» **REQUIREMENT**: Each line from the one containing "Screen dimensions: 494x257" to the end of the material below is to be restated exactly, with pictures skipped.

EXTRACTED ENTRIES Block Start

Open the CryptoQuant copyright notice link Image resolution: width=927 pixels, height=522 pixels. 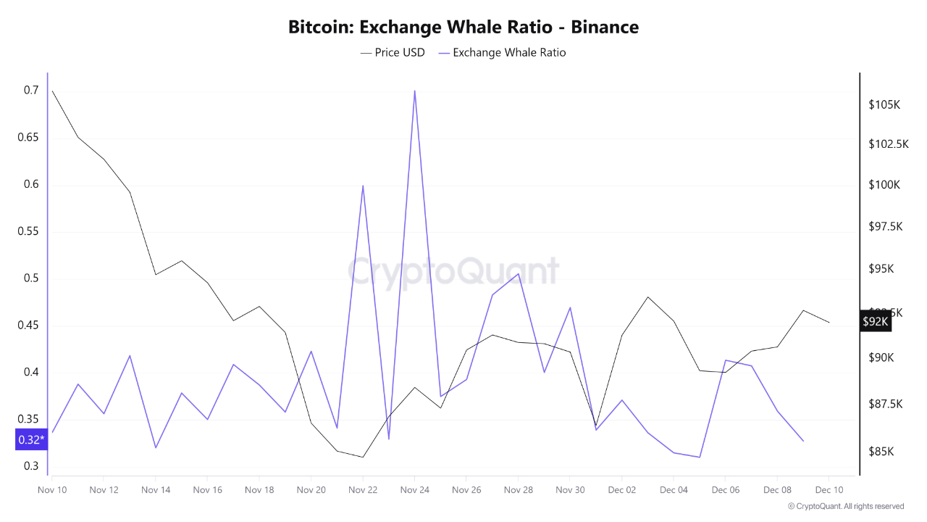tap(846, 506)
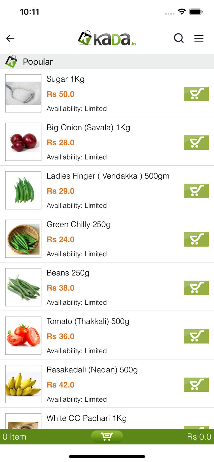
Task: Tap the Rs 0.0 cart total
Action: [x=199, y=436]

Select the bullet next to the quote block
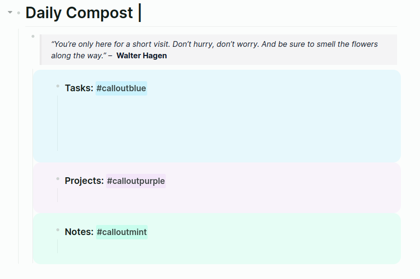33,36
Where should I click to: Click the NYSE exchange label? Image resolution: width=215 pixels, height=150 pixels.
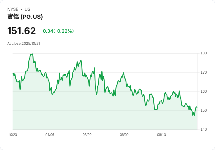click(x=13, y=9)
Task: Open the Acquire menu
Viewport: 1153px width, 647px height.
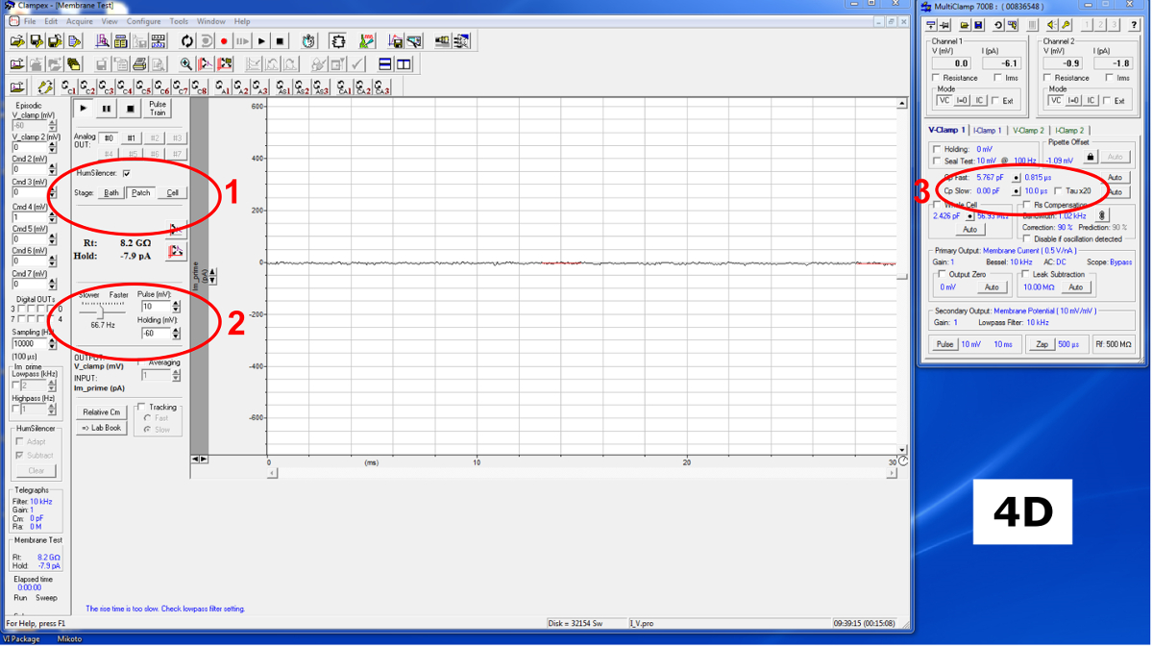Action: pyautogui.click(x=80, y=21)
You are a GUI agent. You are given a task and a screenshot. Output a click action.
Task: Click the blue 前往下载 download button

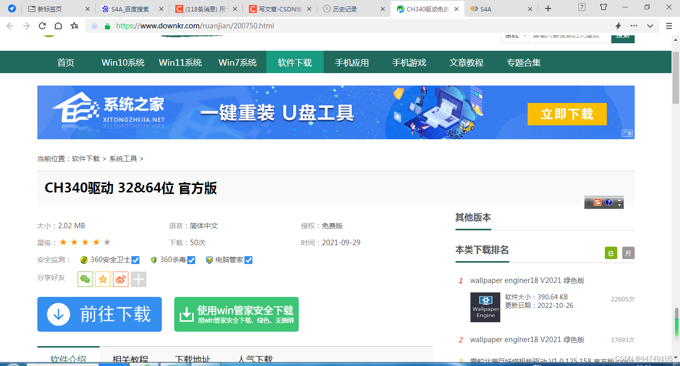tap(99, 314)
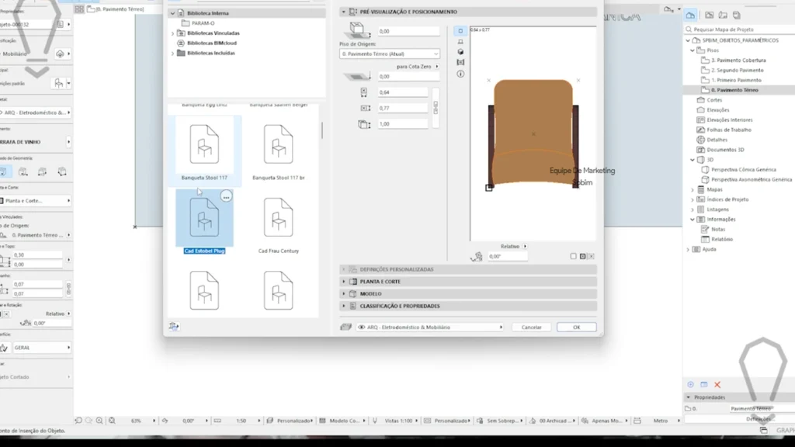Toggle the empty checkbox below the preview
Viewport: 795px width, 447px height.
coord(573,256)
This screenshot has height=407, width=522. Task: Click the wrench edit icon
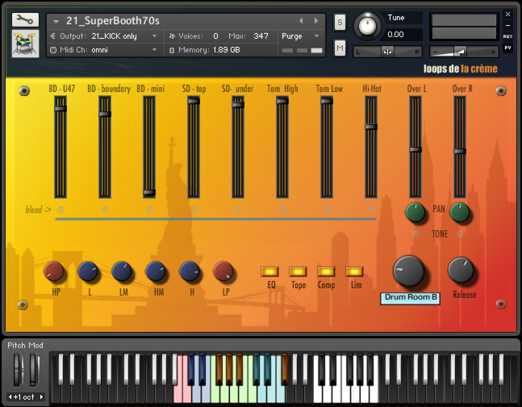pyautogui.click(x=25, y=19)
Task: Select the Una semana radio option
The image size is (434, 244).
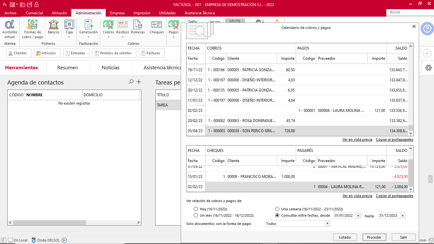Action: [x=277, y=209]
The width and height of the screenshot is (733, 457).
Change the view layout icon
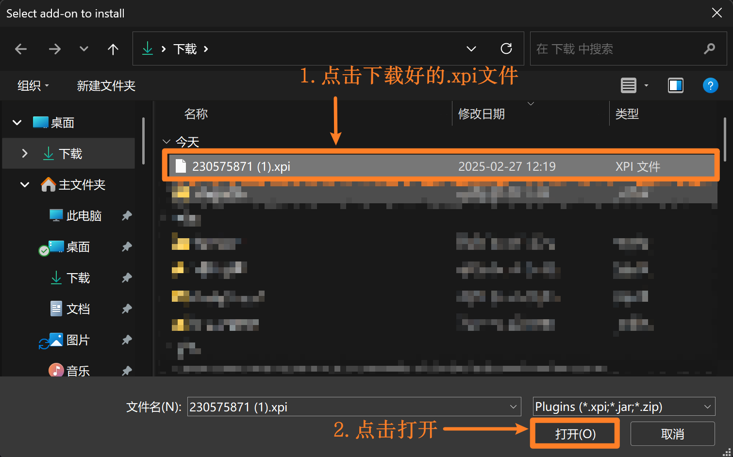click(x=629, y=86)
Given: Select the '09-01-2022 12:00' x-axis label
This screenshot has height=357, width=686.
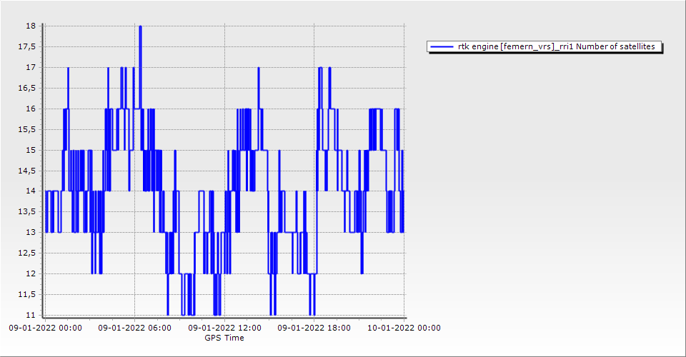Looking at the screenshot, I should 224,328.
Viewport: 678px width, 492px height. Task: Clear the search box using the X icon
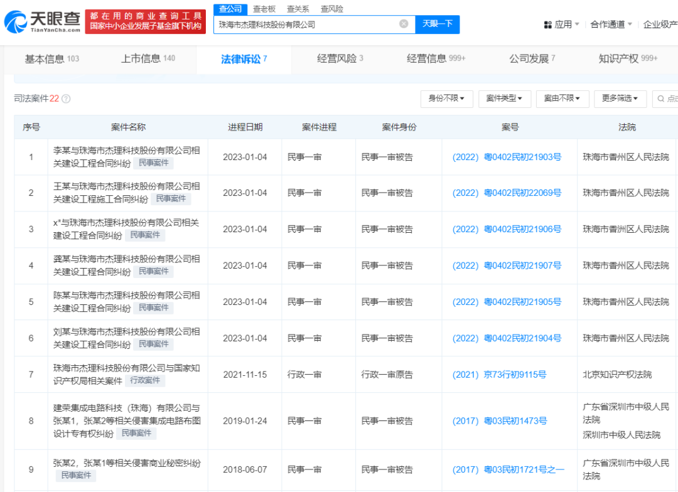pos(404,23)
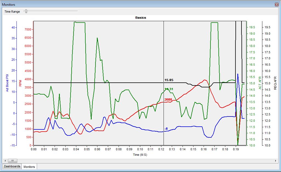Click the red 2600 RPM readout
Screen dimensions: 281x172
[168, 99]
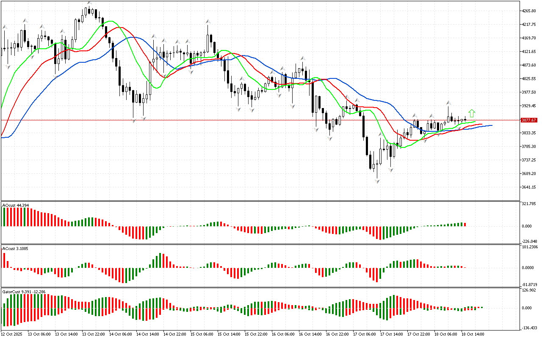This screenshot has height=339, width=542.
Task: Click the 4265.80 price scale label
Action: click(529, 11)
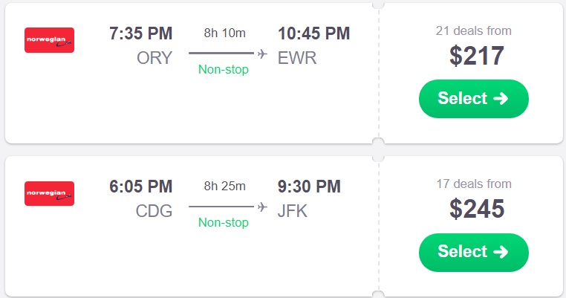Click the EWR arrival airport code
This screenshot has width=566, height=298.
(297, 58)
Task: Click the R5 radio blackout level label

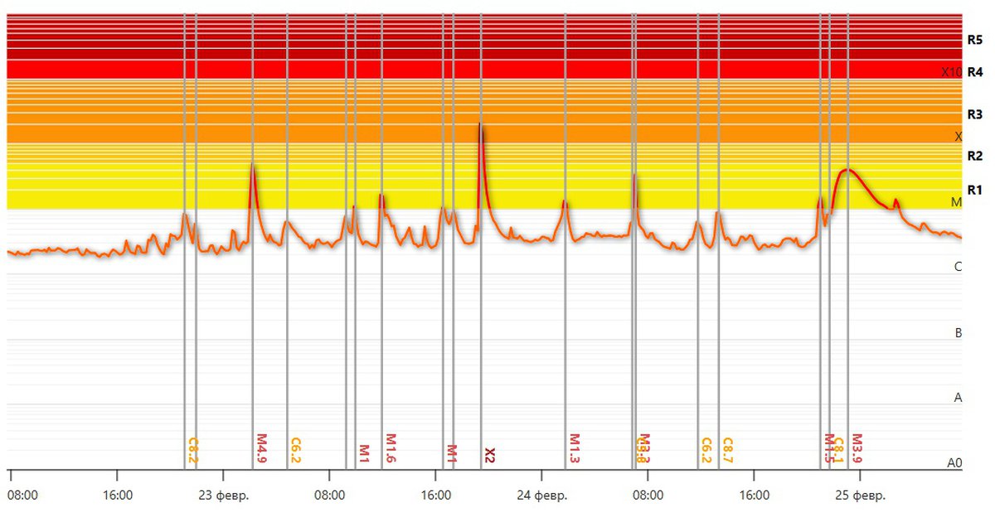Action: click(974, 39)
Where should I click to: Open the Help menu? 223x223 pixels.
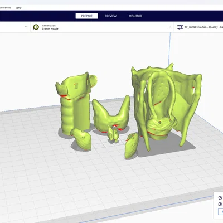(x=19, y=8)
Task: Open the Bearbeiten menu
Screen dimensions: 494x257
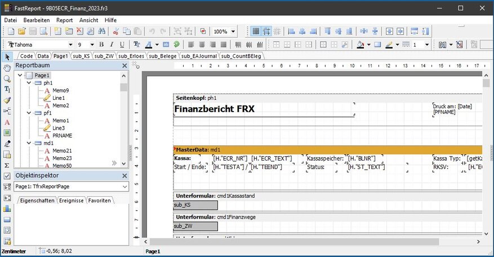Action: (36, 20)
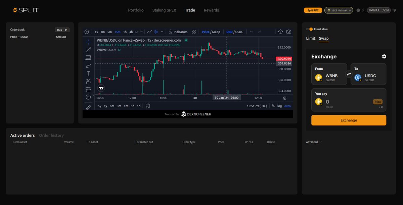403x205 pixels.
Task: Open the Go to date calendar icon
Action: coord(148,105)
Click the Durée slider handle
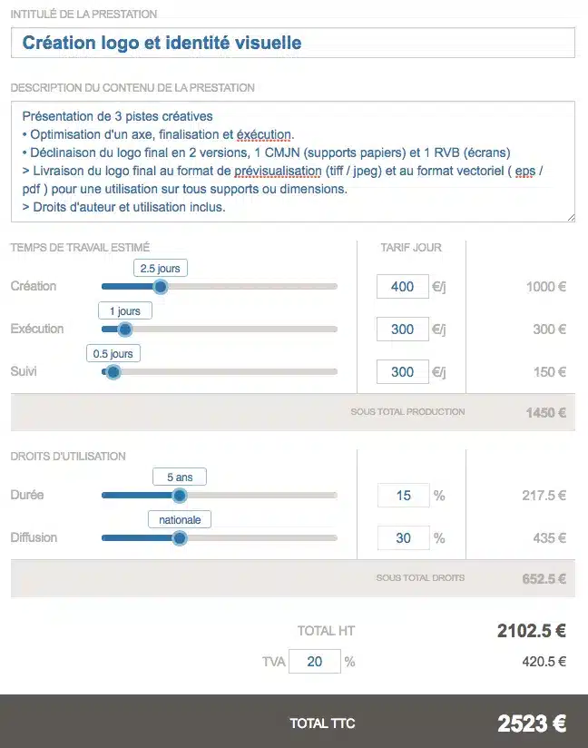This screenshot has width=588, height=748. [179, 496]
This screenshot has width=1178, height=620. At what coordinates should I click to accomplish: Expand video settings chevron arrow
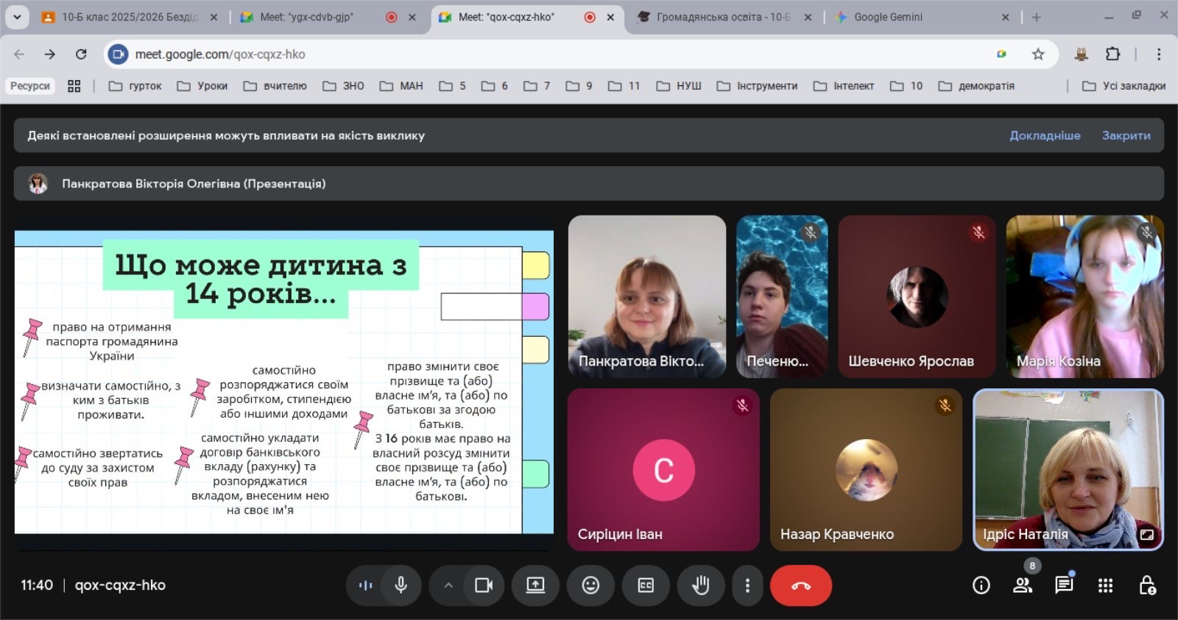click(448, 585)

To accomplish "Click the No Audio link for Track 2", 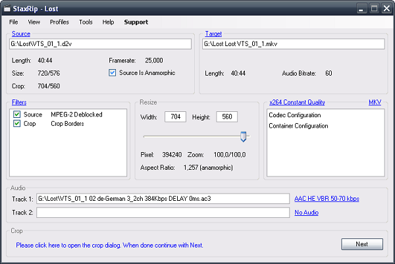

EXTRACTED ENTRIES Block End

» **WRITTEN SOLUTION**:
Screen dimensions: 494x257
Action: (36, 20)
403x205 pixels.
Task: Open the Go to date calendar icon
Action: coord(148,105)
Click the Durée slider handle
This screenshot has width=588, height=748. [179, 496]
This screenshot has width=1178, height=620. At what coordinates should I click to accomplish: Expand video settings chevron arrow
click(448, 585)

To accomplish "Click the No Audio link for Track 2", 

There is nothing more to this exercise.